Content starts
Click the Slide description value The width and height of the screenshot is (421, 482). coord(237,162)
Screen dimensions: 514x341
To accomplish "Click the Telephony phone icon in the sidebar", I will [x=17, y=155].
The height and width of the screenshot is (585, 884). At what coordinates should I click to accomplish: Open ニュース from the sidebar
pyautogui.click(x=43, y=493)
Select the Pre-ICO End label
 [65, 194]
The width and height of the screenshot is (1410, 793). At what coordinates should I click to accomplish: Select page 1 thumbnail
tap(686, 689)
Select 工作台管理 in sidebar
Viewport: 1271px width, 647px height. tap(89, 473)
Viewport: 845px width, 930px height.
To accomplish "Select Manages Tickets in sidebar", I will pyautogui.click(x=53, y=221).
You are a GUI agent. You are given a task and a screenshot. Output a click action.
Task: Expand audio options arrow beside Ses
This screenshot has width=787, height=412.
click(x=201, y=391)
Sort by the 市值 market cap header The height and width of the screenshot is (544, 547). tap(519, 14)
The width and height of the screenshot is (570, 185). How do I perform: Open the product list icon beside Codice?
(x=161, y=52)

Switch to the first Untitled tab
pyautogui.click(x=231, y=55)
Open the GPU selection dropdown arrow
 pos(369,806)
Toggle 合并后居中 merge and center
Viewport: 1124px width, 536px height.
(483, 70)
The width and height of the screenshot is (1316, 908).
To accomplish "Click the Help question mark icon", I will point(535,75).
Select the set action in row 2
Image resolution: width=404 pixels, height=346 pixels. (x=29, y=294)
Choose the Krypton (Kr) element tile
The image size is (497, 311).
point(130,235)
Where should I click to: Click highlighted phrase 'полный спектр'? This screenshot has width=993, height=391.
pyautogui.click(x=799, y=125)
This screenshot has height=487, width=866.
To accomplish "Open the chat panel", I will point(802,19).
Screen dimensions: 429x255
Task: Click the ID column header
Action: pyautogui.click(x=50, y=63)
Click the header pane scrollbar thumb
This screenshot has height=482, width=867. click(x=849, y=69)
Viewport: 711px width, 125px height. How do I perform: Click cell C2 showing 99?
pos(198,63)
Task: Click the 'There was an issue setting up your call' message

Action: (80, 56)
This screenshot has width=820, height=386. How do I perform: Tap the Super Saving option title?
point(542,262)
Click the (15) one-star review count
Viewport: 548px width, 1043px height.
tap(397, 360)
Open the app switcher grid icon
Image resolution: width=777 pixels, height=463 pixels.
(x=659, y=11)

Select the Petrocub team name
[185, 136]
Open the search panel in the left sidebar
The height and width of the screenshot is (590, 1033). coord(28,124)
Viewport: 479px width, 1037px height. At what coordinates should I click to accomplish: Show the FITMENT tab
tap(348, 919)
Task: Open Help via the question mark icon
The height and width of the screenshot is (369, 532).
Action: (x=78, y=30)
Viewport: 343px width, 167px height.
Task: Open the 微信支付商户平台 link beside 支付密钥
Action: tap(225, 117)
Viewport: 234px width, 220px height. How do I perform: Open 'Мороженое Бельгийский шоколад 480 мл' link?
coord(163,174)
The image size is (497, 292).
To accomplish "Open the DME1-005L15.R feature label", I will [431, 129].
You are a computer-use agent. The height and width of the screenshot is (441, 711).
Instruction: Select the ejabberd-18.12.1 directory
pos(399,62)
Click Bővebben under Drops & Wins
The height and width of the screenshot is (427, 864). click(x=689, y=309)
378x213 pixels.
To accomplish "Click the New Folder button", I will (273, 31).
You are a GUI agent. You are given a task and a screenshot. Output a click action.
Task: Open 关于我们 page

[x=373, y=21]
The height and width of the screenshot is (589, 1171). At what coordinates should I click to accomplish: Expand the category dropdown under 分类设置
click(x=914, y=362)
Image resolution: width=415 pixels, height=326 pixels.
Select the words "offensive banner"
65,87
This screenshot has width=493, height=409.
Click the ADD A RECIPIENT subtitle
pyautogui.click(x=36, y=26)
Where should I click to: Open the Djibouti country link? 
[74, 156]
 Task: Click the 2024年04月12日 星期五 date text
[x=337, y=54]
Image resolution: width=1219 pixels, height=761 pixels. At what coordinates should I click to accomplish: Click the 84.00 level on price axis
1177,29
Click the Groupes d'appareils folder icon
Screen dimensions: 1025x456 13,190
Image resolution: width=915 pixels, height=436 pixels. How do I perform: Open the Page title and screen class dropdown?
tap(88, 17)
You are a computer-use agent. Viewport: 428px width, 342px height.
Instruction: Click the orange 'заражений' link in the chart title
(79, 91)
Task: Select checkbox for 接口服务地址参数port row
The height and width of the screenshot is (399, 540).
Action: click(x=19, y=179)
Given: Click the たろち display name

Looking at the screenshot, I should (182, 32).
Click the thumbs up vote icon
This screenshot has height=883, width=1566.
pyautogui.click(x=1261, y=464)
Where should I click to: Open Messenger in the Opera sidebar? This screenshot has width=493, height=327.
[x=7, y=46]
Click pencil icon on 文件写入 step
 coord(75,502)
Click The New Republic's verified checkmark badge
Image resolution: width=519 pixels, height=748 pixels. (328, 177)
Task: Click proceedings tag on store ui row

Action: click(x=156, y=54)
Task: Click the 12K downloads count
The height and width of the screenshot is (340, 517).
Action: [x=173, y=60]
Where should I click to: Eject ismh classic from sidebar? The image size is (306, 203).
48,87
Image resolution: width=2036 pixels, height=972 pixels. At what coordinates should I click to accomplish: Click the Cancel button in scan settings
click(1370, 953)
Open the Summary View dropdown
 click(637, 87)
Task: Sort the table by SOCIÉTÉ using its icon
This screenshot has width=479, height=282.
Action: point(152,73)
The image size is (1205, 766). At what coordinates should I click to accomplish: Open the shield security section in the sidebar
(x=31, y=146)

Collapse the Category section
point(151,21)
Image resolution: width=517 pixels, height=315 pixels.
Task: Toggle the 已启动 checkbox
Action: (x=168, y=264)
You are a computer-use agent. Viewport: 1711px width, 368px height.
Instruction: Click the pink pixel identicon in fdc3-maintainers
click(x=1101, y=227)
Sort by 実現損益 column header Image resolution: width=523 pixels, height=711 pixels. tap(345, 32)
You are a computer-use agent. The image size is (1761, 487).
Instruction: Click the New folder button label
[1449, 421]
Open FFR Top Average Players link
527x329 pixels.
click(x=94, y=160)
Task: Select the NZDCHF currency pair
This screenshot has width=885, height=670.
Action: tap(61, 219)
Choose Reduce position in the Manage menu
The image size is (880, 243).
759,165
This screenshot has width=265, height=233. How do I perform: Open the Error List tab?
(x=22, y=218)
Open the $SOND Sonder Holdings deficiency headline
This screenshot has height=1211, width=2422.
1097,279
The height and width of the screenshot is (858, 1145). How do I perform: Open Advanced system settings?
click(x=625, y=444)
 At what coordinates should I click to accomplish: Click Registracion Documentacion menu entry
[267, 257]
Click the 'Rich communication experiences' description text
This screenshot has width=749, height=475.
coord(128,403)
Content ends
■ **Problem requirements**: In the lines above, find each one with "question" and list it.

■ **Output**:
To accomplish "Click the Help question mark icon", I will point(535,75).
Task: Open Help via the question mark icon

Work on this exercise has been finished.